Stored entries:

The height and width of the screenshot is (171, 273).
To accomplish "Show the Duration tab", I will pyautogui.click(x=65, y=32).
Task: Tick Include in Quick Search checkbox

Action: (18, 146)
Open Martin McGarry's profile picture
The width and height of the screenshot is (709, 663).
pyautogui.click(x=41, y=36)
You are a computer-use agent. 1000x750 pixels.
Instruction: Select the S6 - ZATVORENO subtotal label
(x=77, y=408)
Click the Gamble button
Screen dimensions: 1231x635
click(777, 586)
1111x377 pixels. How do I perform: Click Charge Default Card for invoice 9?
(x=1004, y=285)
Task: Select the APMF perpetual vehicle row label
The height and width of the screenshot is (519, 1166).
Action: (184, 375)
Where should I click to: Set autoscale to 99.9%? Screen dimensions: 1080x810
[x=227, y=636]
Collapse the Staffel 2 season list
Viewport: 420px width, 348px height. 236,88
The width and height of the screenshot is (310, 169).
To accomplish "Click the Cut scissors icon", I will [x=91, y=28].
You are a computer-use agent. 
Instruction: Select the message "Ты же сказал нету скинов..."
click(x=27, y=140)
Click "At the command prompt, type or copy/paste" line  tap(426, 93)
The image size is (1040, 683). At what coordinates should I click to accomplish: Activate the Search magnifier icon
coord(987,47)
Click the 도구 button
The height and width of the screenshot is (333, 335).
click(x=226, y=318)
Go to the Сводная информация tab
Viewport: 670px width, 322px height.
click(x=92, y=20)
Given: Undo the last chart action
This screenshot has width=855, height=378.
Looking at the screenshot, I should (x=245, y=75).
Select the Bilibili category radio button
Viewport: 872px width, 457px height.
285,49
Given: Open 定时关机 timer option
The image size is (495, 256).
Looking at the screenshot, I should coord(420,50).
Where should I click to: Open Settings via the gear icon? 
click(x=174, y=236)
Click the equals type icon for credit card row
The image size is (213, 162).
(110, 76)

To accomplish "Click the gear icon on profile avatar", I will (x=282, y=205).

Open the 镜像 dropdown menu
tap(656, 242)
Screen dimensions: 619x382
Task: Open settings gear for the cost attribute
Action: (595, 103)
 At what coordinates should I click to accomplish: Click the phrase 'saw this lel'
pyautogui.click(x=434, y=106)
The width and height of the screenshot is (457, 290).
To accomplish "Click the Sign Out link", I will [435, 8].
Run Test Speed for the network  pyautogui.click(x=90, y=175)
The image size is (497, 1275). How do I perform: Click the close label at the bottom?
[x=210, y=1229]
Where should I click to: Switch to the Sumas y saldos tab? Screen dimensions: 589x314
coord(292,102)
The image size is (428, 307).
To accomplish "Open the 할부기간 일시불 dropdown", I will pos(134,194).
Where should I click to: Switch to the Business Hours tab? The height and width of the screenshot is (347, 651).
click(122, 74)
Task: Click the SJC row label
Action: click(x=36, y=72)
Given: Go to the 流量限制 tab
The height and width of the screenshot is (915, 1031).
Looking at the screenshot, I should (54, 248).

YOUR INSTRUCTIONS:
Copy down the entries exactly, leaving out no line.

EXERCISE RESULT:
The height and width of the screenshot is (171, 273).
To accomplish "Show the Duration tab", I will pyautogui.click(x=65, y=32).
Task: Tick Include in Quick Search checkbox

Action: (18, 146)
Open Martin McGarry's profile picture
The width and height of the screenshot is (709, 663).
pyautogui.click(x=41, y=36)
You are a computer-use agent. 1000x750 pixels.
Instruction: Select the S6 - ZATVORENO subtotal label
(x=77, y=408)
Click the Gamble button
Screen dimensions: 1231x635
click(777, 586)
1111x377 pixels. How do I perform: Click Charge Default Card for invoice 9?
(x=1004, y=285)
Task: Select the APMF perpetual vehicle row label
The height and width of the screenshot is (519, 1166).
Action: (184, 375)
Where should I click to: Set autoscale to 99.9%? Screen dimensions: 1080x810
[x=227, y=636]
Collapse the Staffel 2 season list
Viewport: 420px width, 348px height. 236,88
The width and height of the screenshot is (310, 169).
To accomplish "Click the Cut scissors icon", I will [x=91, y=28].
You are a computer-use agent. 
Instruction: Select the message "Ты же сказал нету скинов..."
click(x=27, y=140)
Click "At the command prompt, type or copy/paste" line  tap(426, 93)
The image size is (1040, 683). At what coordinates should I click to accomplish: Activate the Search magnifier icon
coord(987,47)
Click the 도구 button
The height and width of the screenshot is (333, 335).
click(x=226, y=318)
Go to the Сводная информация tab
Viewport: 670px width, 322px height.
click(x=92, y=20)
Given: Undo the last chart action
This screenshot has width=855, height=378.
Looking at the screenshot, I should (x=245, y=75).
Select the Bilibili category radio button
Viewport: 872px width, 457px height.
285,49
Given: Open 定时关机 timer option
The image size is (495, 256).
Looking at the screenshot, I should coord(420,50).
Where should I click to: Open Settings via the gear icon? 
click(x=174, y=236)
Click the equals type icon for credit card row
The image size is (213, 162).
(110, 76)

To accomplish "Click the gear icon on profile avatar", I will (x=282, y=205).

Open the 镜像 dropdown menu
tap(656, 242)
Screen dimensions: 619x382
Task: Open settings gear for the cost attribute
Action: (595, 103)
 At what coordinates should I click to accomplish: Click the phrase 'saw this lel'
pyautogui.click(x=434, y=106)
The width and height of the screenshot is (457, 290).
To accomplish "Click the Sign Out link", I will [435, 8].
Run Test Speed for the network  pyautogui.click(x=90, y=175)
The image size is (497, 1275). How do I perform: Click the close label at the bottom?
[x=210, y=1229]
Where should I click to: Switch to the Sumas y saldos tab? Screen dimensions: 589x314
coord(292,102)
The image size is (428, 307).
To accomplish "Open the 할부기간 일시불 dropdown", I will pos(134,194).
Where should I click to: Switch to the Business Hours tab? The height and width of the screenshot is (347, 651).
click(122, 74)
Task: Click the SJC row label
Action: click(x=36, y=72)
Given: Go to the 流量限制 tab
The height and width of the screenshot is (915, 1031).
Looking at the screenshot, I should (54, 248).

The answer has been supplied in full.